Results and Discussion

For successful therapy, anticancer drugs must penetrate into tumor tissue and reach their target in cancer cells at sufficient quantities. In this study, we aimed to improve computational calibration in MALDI-TOF-qMSI, to provide proof-of-concept for the utility in clinical pharmacology of this technique by rigorously comparing it with conventional UPLC-ESI-QTOF-MS-based quantification and to cast light onto the effectiveness of uptake (or lack of export or intra-tissue metabolism) of the therapeutic TKI, imatinib, into GIST tissue. We systematically examined GIST and corresponding non-tumor samples from 27 patients who received the TKI imatinib as first line treatment but presented with refractory disease. Some patients had developed metastatic lesions, mostly in the liver (Supplementary Table S1). All patients received imatinib prior to surgery according to their treatment plan (note that the elimination half-life for imatinib is approximately 16–18 h)28, thus enabling investigation of the drug’s distribution in resection specimens. Due to the limited quantities of tissue available for these samples and since all measurements were conducted in triplicates, some samples were used up completely before reaching the next round of measurements such that only samples from 18 and 5 patients were available for UPLC-ESI-QTOF-MS and MALDI-FTICR-qMSI measurements, respectively. All slides for MALDI-qMSI featured an imatinib dilution series spotted onto porcine liver tissue and a spray-coating of deuterated imatinib-D8 for lock-mass calibration and normalization, respectively (Supplementary Fig. S1).

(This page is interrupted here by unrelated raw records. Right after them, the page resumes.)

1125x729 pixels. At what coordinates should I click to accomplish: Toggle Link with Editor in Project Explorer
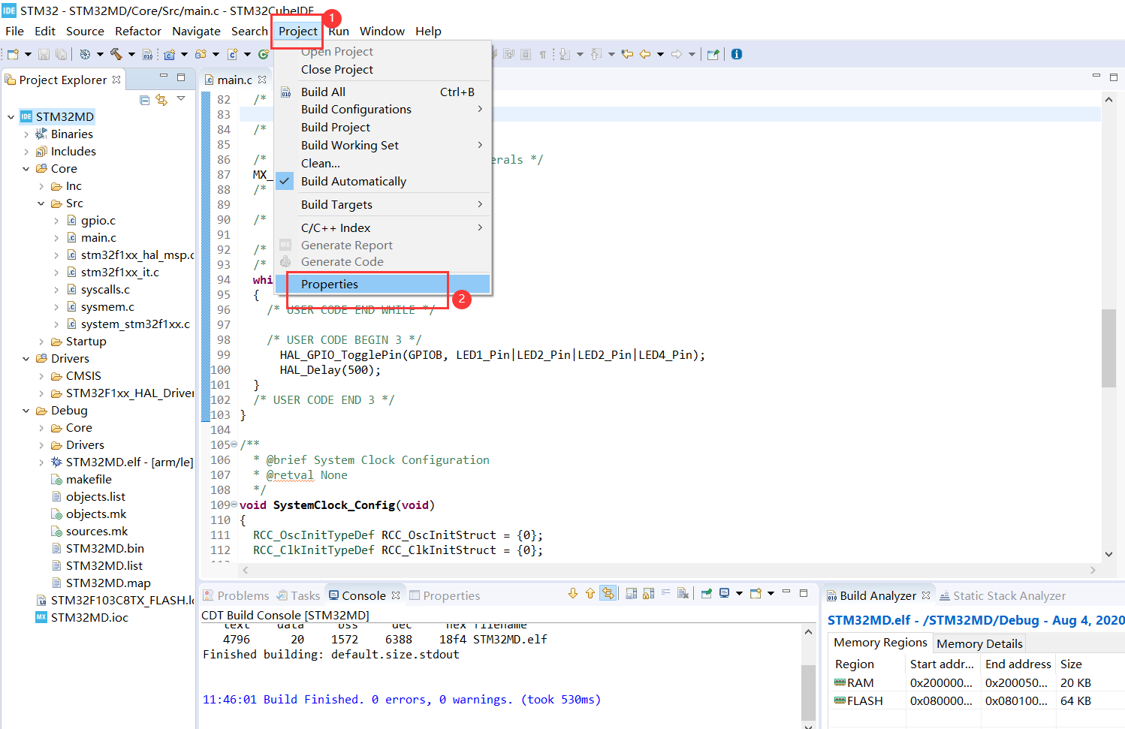point(161,100)
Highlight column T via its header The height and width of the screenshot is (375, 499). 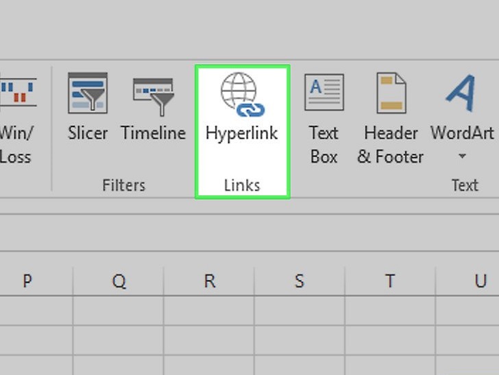pyautogui.click(x=390, y=281)
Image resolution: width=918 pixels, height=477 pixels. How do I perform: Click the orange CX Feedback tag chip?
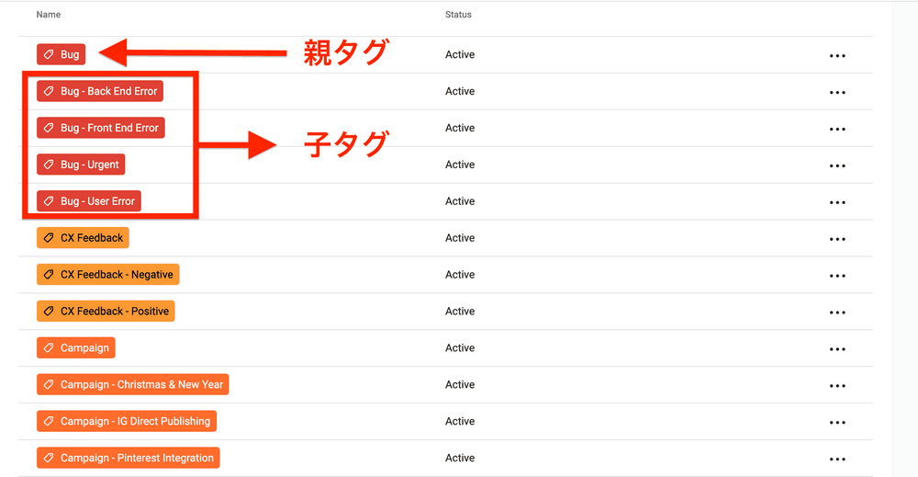pos(83,238)
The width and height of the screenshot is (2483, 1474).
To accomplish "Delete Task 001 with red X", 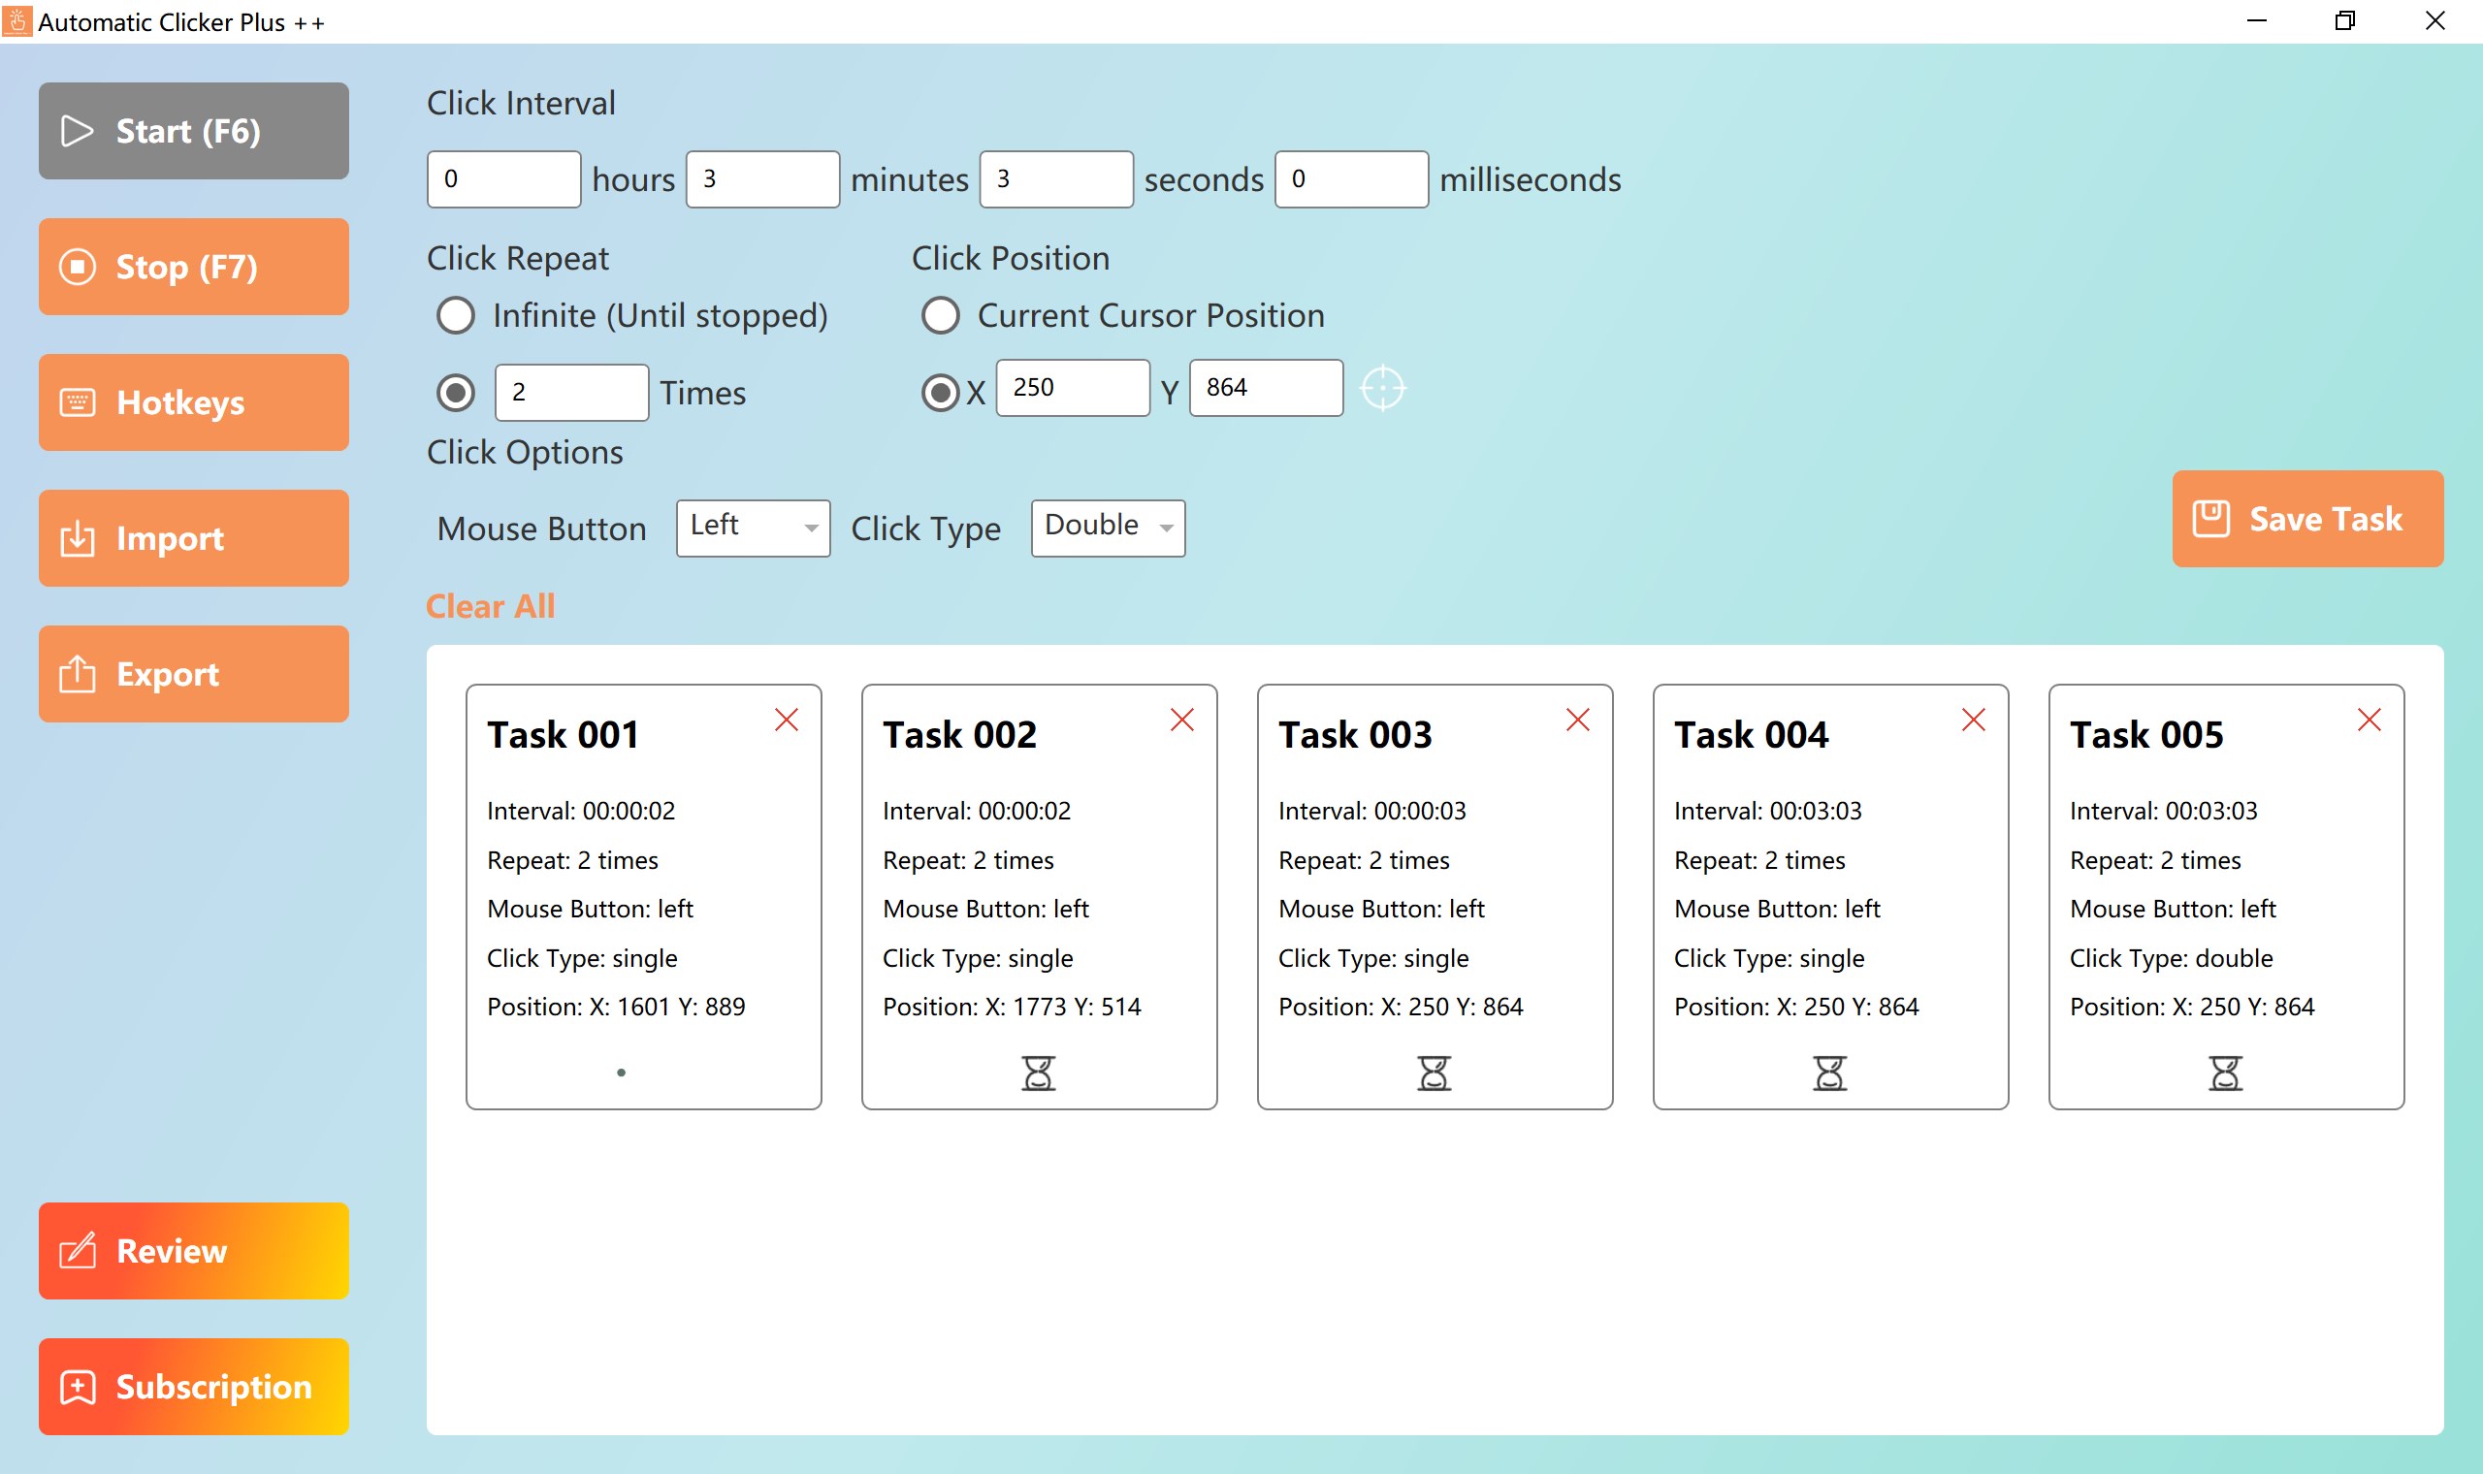I will [786, 719].
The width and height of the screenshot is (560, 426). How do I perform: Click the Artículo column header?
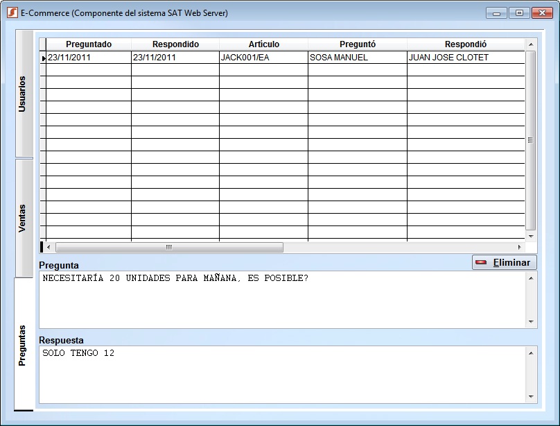(263, 44)
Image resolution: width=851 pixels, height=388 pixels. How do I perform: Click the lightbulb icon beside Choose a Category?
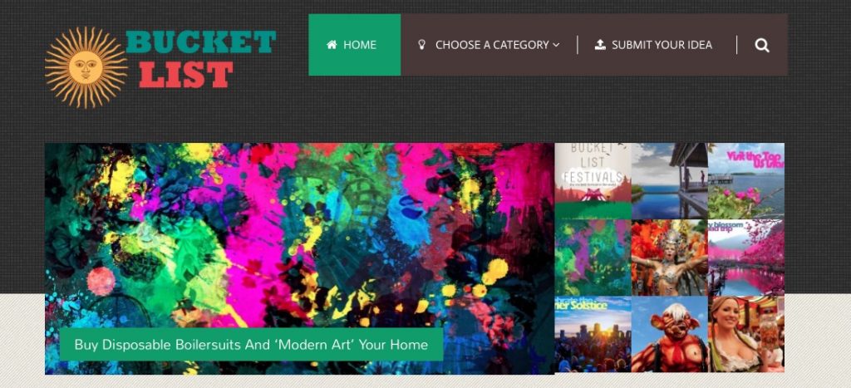(x=421, y=45)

Calibration curves and quantification of imatinib

For drug quantification, a calibration curve has to be fitted to this dilution series4, and users typically manually encircle spots that are then used as regions of interest in computation of the calibration curve. In contrast, we computationally defined drug-bearing areas, including only pixels where the drug was detected with S/N ≥ 3. The lower the drug concentration spotted, the more the outlines of drug-spotted areas diverge from the expected circular shape (Supplementary Fig. S3). This can lead to signal dilution and underestimation of signal intensity when the mean signal intensity includes pixels that do not carry drug signal (Supplementary Fig. S3). This effect is even more drastic in heterogeneous tumor tissue, where the drug can only be observed in few pixels.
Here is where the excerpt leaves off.